After I combined the red wine and white wine datasets, there were about 6,500 samples with a dozen variables to explore.
I began by creating a summary and a combined histogram/density plot for each variable in the wines dataset. After observing some abnormal distributions in the first few plots, it quickly became apparent that many of the variables were not normally distributed. After discovering this, I went back and included additional plots for scale_x_log10 in my function before continuing my analysis. Adding the log10 scale helped move some variables to a more normal distribution, but not all of them. This dataset is relatively small, and I think that makes it difficult to reach normal distribution in some cases.
Next, I created box plots so I could quickly visualize mean values, the distribution of each variable within the dataset, and any skewed data or outliers.
In the bivariate plots section I employed correlation matrix plots and scatterplots to explore the relationship between variables. I was primarily focused on the relationship each variable had with quality. There were a few interesting correlations, but the strongest indicator of quality was alcohol content.
After that, I narrowed my focus and used density plots to analyze the relationships between a few key variables and quality groups I created.
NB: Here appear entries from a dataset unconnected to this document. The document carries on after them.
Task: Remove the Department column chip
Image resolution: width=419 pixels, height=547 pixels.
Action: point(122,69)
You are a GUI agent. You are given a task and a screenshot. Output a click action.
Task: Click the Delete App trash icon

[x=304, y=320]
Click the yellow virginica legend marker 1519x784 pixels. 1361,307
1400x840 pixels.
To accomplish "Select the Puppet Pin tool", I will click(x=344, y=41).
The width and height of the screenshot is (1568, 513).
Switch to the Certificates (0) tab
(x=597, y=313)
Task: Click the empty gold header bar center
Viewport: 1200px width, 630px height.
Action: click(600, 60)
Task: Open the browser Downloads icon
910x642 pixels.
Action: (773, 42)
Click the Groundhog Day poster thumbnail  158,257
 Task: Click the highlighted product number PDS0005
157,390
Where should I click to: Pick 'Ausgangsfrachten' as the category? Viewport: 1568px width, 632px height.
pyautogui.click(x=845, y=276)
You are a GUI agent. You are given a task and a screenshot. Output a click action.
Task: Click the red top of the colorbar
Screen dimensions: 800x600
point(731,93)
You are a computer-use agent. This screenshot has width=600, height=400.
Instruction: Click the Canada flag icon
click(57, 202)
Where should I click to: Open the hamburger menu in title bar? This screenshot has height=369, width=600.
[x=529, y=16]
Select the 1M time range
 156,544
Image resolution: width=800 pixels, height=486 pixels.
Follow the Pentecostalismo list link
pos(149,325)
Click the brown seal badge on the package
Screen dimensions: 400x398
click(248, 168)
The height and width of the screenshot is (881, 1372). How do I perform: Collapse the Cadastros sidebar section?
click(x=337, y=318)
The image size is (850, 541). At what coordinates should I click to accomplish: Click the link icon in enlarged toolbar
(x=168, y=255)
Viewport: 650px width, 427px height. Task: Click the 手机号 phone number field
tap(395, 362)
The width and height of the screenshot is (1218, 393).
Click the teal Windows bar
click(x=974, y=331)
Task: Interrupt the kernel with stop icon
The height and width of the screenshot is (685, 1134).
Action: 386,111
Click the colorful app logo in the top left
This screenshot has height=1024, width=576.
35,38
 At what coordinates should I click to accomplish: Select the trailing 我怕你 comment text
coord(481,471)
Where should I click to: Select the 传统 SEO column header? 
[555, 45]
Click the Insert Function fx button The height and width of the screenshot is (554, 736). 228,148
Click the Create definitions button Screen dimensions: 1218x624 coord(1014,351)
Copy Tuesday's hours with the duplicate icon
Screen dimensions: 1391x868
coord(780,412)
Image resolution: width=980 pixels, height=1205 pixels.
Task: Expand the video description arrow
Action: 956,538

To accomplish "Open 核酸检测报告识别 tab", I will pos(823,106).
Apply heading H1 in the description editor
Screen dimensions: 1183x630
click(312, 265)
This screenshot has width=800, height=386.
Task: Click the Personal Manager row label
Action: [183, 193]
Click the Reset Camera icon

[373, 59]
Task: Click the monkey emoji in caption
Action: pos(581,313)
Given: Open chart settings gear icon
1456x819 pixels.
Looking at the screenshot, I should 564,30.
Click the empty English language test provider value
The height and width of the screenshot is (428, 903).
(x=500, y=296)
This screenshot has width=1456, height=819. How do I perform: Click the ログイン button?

Each of the groups (low, medium, high) had roughly the same number of observations in them, and using this methodology made it easier to visualize the positive correlation between alcohol and perceived quality.
One serious limitation to this project is the quality score used as a key metric. Even though quality was meant to be on a scale of 1-10, 93% of the observations had an assigned quality score of 5, 6, or 7; and there were no observations with a quality score below 3 or above 9. Also, I discovered that using a categorical variable with only a few potential outcomes is good for grouping results, but terrible for using some more advanced plotting techniques, like scatterplots. I was able to overcome this somewhat by layering plots and leveraging geom_jitter, but it made the multivariate plots section of this research challenging.
If I wanted to explore this dataset and these questions more in the future, I would seek out additional data. This project would have benefited from more observations - preferably many more. It also would benefit from additional numeric variables that are related to quality. I suspect price, or perceived price (if real price is hidden from the subjects during wine grading), plays a role in the quality metric - maybe price and alcohol content are correlated.
Or perhaps the one-true indicator of quality in wine is alcohol content, and there’s nothing else to discover on this subject.